The next day we went to where the shuttle picks people up at 2:55, after hosting some new missionaries in some thousand degree weather, and went to the foot doctor. There were 8 missionaries in the clinic throughout the time we were there. He took some x-rays of my foot to see if there was a stress fracture, which there wasn't. (Apparently some other bone had been fractured a long time ago though that we never noticed. Who knew. But that wasn't the problem) He said it is probably something with the soft tissue or something. No one really knows. But he gave me a prescription and some instructions to soak it in alternating hot and cold water half an hour twice a day (when I'm supposed to do that I haven't really worked out yet, I only have some time right before bed).
Then we got back and the health clinic was about to close so we ran up there and had them fax the prescription to the BYU health clinic and got some basins to put water in. We got on another shuttle to the place where they filled my prescription and then the shuttle never came to pick us up so we just walked back.
Anyways, that was my adventure of the week. Got to leave the MTC for a while, health clinic 8 times (I may have forgotten to write about a time but oh well) and yeah.

So for the fourth of July we went to a devotional of sorts where we sang some patriotic songs very loudly and then watched 17 Miracles. It was good but super sad. Then we went outside and watched Stadium of Fire from afar. Curfew was extended til 11. It was exciting. Unfortunately we were all super tired yesterday because of it. But oh well.

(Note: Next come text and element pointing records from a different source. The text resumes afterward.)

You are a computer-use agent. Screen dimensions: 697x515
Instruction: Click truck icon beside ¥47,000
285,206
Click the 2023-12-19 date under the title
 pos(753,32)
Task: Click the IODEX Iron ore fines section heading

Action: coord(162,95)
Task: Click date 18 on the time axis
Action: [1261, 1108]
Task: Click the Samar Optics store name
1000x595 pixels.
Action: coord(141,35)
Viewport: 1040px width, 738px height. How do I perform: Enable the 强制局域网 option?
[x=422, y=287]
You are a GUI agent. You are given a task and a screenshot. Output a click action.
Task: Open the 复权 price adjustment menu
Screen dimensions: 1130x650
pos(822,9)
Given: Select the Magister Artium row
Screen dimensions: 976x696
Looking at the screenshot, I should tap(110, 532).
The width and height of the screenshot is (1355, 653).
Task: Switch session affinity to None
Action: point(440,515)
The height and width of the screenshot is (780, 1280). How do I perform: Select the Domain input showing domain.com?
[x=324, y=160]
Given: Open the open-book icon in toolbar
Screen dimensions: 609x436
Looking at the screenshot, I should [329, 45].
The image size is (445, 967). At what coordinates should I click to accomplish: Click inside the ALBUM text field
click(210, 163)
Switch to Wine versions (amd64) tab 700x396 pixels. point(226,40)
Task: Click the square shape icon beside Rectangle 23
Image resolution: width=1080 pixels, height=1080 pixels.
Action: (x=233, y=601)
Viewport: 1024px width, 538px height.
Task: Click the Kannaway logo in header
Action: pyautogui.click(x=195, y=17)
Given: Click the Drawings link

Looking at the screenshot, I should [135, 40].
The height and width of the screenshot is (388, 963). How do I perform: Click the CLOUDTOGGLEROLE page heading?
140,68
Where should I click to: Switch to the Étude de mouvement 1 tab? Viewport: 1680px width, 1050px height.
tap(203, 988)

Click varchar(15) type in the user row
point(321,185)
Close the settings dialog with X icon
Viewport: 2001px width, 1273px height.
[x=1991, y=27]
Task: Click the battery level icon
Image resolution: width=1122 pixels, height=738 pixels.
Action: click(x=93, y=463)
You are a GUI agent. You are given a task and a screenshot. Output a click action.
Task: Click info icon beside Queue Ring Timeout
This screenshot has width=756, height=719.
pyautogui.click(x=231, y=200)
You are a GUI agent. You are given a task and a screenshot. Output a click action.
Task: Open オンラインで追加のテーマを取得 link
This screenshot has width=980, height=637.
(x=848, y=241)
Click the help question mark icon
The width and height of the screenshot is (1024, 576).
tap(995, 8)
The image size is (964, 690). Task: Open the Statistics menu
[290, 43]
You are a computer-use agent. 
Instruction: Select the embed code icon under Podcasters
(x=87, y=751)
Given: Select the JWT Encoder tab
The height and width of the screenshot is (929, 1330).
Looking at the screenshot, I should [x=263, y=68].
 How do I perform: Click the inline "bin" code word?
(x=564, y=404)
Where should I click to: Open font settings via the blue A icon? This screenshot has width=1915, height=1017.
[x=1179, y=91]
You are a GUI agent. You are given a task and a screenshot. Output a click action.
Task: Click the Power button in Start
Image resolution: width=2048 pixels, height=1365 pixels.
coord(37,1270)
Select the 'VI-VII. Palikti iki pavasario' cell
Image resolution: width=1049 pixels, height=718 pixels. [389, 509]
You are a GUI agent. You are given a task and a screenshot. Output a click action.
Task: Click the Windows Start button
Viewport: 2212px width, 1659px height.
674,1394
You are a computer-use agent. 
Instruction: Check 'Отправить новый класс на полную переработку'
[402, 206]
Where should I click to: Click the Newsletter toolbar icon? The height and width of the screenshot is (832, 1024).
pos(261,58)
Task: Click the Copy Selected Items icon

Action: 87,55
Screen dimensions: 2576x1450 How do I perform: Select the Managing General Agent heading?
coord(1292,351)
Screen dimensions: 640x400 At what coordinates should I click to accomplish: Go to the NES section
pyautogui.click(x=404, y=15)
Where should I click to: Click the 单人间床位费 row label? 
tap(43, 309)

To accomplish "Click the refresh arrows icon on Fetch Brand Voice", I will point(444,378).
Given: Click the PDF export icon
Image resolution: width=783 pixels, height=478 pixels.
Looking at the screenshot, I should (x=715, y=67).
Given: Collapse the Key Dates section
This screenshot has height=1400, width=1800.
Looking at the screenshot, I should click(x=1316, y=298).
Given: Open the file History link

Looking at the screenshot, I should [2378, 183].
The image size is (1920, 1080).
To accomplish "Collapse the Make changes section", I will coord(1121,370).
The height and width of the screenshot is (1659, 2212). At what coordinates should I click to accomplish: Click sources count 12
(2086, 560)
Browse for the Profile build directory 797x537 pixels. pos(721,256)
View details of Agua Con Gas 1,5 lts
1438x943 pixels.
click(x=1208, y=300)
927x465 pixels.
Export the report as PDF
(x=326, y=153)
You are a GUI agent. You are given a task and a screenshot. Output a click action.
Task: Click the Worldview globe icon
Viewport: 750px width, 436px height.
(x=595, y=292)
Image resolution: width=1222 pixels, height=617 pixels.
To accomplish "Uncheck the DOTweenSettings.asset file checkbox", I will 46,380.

Our room is really crowded right now because half of the district ahead of us got extended because they are waiting for Visas. They got reassigned to Washington. There are 12 people in our tiny little room! Probably 13 on Tuesday. Ugh.
So today is Hermana Bryan's (our other teacher) last day with us. Her brother is coming home so she is going to Las Vegas for our last week. We got her a journal and are going to write nice stuff in it for her. Our last lesson with Camila (AKA Hermana Bryan) went really well. She is getting baptized (So is Everardo) and we asked her to share her testimony with us and she did; it was really powerful. Simple, but often those are more powerful than the elaborate ones.

I am really excited to finally start teaching real investigators! I cannot wait to get out into the field. I am sick of the MTC but I'm really going to miss my district. They are just like my family. But when I get out there I'll finally be living a real life, outside of the square mile of the MTC! That's exciting. But my testimony has been growing tons and my faith and trust in God has been as well. This is a fantastic experience for me and I'm working on enjoying every minute of it. It is a big challenge, but I'm learning so much and growing so fast! I never knew how much I could cram into my head in such a short amount of time without exploding. The only explanation is divine help.

I love the Gospel and I love teaching it! I can't wait to finally be teaching real people that actually don't know the truth. My Spanish is getting way better, I can understand pretty much the things that people say, and get a point across pretty well.

AHHH this is so exciting! I have to go though. Bye, love you all!